The role changed quickly to news reporting, becoming a much higher-profile gig in the process, and it's never stopped changing. Today, most stories are limited to roughly 500 words on MLB.com, with video and other multimedia elements supplementing the coverage.

"From the first day of this job, it has been adapt, adapt, adapt," McCalvy said. "When things started to change in his direction, I just did it. My bottom line is that I want eyeballs to be on the things I'm doing. If that means writing shorter stories, which has happened at MLB.com and other publications, I'm going to do it. ... You have to decide what's important, what's newsworthy, and what can I grab people with?"

Strange new world

Last December, MLB.com writers became members of the Baseball Writers Association of America for the first time, a considerable recognition of the way the organization has served in a reporting capacity and brought in a number of experienced journalists.

McCalvy said it was a long process to establish legitimacy as an independent newsgathering service while wearing the name "MLB."

"That tag line at the end of my stories is legitimately true," McCalvy said, referring to an indication that his content is not subject to approval by MLB or its clubs. "That said, I'm not naive enough to think there's not a gray area. My job is different than, say, Tom Haudricourt at the Milwaukee Journal-Sentinel. It doesn't stop me writing things when I have to write them, when bad things happen. When Ryan Braun happened, I felt like we covered that fairly, accurately and completely."

De facto danger

He's had run-ins over the years with players, notably one amusing anecdote involving Brewers reliever Mike DeJean, who took exception with a headline labeling him as the team's "de facto closer" after a rash of injuries thrust him into the role.

"The next morning you show up at the park and hear the words that no beat writer wants to hear, 'Player X is looking for you,'" McCalvy said. "He lights me up and says de facto is disrespectful. We talked it out, and I told him what I thought the word meant and what they were going for in the headline. ... I think we sort of worked through it, and it was OK and we shook hands. And that was kind of the last I thought about it."

Until a charity event over the winter, when DeJean told McCalvy to see him on the first day of Spring Training. When McCalvy did so, DeJean produced a photo of his new truck, with a license plate that said "DE FACTO."

The story is a funny one, but McCalvy said it doesn't hurt to occasionally get a reminder about the sport's human side.

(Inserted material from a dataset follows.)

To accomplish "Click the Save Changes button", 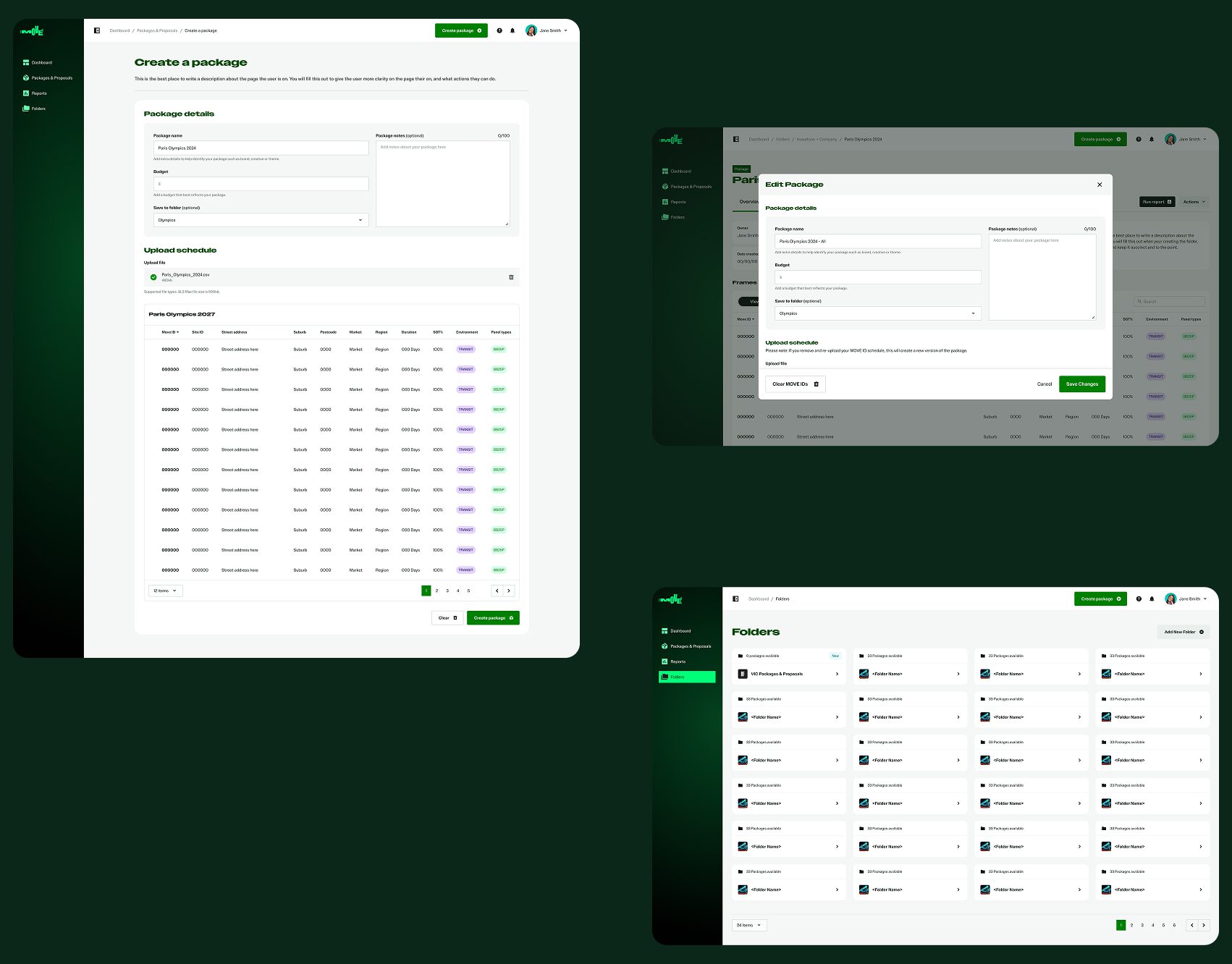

"For these guys, it's not flippant," McCalvy said. "This is their life, their career. Yes, they're playing a game, but this is serious business for the players and their families, and sometimes it's good to have a reminder of that."

He doesn't know if the game is failing to attract younger fans, a criticism that has been levied based on baseball's pace of play and old-school approach. But he doesn't see evidence that the game is suffering, either.

"They've been saying that about baseball forever, and it remains this massively popular business," McCalvy said. "Are kids getting out in the sand lot and playing baseball like you and I are when we were kids? I don't know. What I do know is that the players seem younger and better than they've ever been, so I don't think there's some crisis of young talent in the game right now."

With Bryce Harper openly stating that the game gets too caught up in archaic practices of censoring celebration and "playing the game the right way," even wearing a hat on opening day that said "Make Baseball Fun Again," that young talent may also be working to infuse some new energy into baseball.

"I feel like there's a turning-of-the-corner happening," McCalvy said. "The Bryce Harper comments, that's a guy that can engineer change. There are players who don't feel that way, young players, but I think there's more open mindedness in the game right now, even on-the-field X's and O's stuff. For a long time, managers ran their bullpens as these roles. It kind of drove the numbers crunchers crazy and some of the more creative minds crazy. I think that's eroding a little bit, too. (Brewers manager) Craig Counsell strikes me as the guy who's very open to new ideas, to numbers."